[Pixel coordinate grounding data]
#####

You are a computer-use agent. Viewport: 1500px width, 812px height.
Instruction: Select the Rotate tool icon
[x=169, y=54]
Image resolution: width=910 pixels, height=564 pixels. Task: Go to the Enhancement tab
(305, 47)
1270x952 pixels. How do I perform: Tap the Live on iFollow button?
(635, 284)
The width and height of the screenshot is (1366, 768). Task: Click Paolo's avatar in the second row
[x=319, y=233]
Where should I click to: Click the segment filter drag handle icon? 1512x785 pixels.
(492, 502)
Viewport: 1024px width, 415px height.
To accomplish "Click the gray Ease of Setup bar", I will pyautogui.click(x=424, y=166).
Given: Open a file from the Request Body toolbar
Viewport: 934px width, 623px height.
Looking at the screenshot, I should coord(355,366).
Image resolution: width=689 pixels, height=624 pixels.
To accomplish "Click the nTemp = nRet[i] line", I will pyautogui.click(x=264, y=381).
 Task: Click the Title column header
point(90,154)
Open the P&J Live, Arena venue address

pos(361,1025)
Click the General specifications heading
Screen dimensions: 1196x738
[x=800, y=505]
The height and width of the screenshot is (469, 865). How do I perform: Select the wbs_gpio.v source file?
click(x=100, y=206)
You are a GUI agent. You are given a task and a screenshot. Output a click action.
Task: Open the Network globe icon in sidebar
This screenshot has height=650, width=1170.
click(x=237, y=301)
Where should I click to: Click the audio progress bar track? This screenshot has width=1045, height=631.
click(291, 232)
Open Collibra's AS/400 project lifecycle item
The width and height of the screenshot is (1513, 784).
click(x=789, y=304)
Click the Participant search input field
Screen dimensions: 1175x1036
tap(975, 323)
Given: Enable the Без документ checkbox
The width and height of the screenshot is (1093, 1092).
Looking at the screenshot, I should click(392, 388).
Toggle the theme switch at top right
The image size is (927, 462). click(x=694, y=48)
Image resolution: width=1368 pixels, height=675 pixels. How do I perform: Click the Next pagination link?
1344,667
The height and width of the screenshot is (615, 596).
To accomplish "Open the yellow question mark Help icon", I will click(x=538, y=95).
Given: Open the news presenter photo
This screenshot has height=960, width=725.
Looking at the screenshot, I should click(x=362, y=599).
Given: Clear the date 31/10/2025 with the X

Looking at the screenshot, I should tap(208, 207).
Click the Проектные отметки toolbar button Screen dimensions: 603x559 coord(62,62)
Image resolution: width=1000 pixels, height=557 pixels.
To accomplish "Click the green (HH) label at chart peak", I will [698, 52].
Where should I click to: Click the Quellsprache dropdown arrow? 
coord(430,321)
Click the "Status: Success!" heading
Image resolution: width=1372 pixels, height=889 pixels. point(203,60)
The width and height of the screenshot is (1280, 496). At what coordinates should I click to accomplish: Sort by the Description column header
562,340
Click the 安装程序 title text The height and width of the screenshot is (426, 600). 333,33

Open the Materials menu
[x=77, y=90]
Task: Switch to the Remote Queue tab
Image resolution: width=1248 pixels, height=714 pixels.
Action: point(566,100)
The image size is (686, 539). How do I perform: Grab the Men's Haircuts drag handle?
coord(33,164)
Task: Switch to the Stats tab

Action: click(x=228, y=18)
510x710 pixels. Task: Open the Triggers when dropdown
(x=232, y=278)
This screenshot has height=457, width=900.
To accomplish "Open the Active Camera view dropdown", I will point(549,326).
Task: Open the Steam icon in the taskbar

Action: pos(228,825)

#####

**PROBLEM TO SOLVE**. Make an exact copy of every line in the data.

**ANSWER SECTION**.
You are a computer-use agent. Viewport: 1500px width, 812px height.
Instruction: Select the Rotate tool icon
[x=169, y=54]
Image resolution: width=910 pixels, height=564 pixels. Task: Go to the Enhancement tab
(305, 47)
1270x952 pixels. How do I perform: Tap the Live on iFollow button?
(635, 284)
The width and height of the screenshot is (1366, 768). Task: Click Paolo's avatar in the second row
[x=319, y=233]
Where should I click to: Click the segment filter drag handle icon? 1512x785 pixels.
(492, 502)
Viewport: 1024px width, 415px height.
To accomplish "Click the gray Ease of Setup bar", I will pyautogui.click(x=424, y=166).
Given: Open a file from the Request Body toolbar
Viewport: 934px width, 623px height.
Looking at the screenshot, I should coord(355,366).
Image resolution: width=689 pixels, height=624 pixels.
To accomplish "Click the nTemp = nRet[i] line", I will pyautogui.click(x=264, y=381).
 Task: Click the Title column header
point(90,154)
Open the P&J Live, Arena venue address

pos(361,1025)
Click the General specifications heading
Screen dimensions: 1196x738
[x=800, y=505]
The height and width of the screenshot is (469, 865). How do I perform: Select the wbs_gpio.v source file?
click(x=100, y=206)
You are a GUI agent. You are given a task and a screenshot. Output a click action.
Task: Open the Network globe icon in sidebar
This screenshot has height=650, width=1170.
click(x=237, y=301)
Where should I click to: Click the audio progress bar track? This screenshot has width=1045, height=631.
click(291, 232)
Open Collibra's AS/400 project lifecycle item
The width and height of the screenshot is (1513, 784).
click(x=789, y=304)
Click the Participant search input field
Screen dimensions: 1175x1036
tap(975, 323)
Given: Enable the Без документ checkbox
The width and height of the screenshot is (1093, 1092).
Looking at the screenshot, I should click(392, 388).
Toggle the theme switch at top right
The image size is (927, 462). click(x=694, y=48)
Image resolution: width=1368 pixels, height=675 pixels. How do I perform: Click the Next pagination link?
1344,667
The height and width of the screenshot is (615, 596).
To accomplish "Open the yellow question mark Help icon", I will click(x=538, y=95).
Given: Open the news presenter photo
This screenshot has height=960, width=725.
Looking at the screenshot, I should click(x=362, y=599).
Given: Clear the date 31/10/2025 with the X

Looking at the screenshot, I should tap(208, 207).
Click the Проектные отметки toolbar button Screen dimensions: 603x559 coord(62,62)
Image resolution: width=1000 pixels, height=557 pixels.
To accomplish "Click the green (HH) label at chart peak", I will [698, 52].
Where should I click to: Click the Quellsprache dropdown arrow? 
coord(430,321)
Click the "Status: Success!" heading
Image resolution: width=1372 pixels, height=889 pixels. point(203,60)
The width and height of the screenshot is (1280, 496). At what coordinates should I click to accomplish: Sort by the Description column header
562,340
Click the 安装程序 title text The height and width of the screenshot is (426, 600). 333,33

Open the Materials menu
[x=77, y=90]
Task: Switch to the Remote Queue tab
Image resolution: width=1248 pixels, height=714 pixels.
Action: point(566,100)
The image size is (686, 539). How do I perform: Grab the Men's Haircuts drag handle?
coord(33,164)
Task: Switch to the Stats tab

Action: click(x=228, y=18)
510x710 pixels. Task: Open the Triggers when dropdown
(x=232, y=278)
This screenshot has height=457, width=900.
To accomplish "Open the Active Camera view dropdown", I will point(549,326).
Task: Open the Steam icon in the taskbar

Action: pos(228,825)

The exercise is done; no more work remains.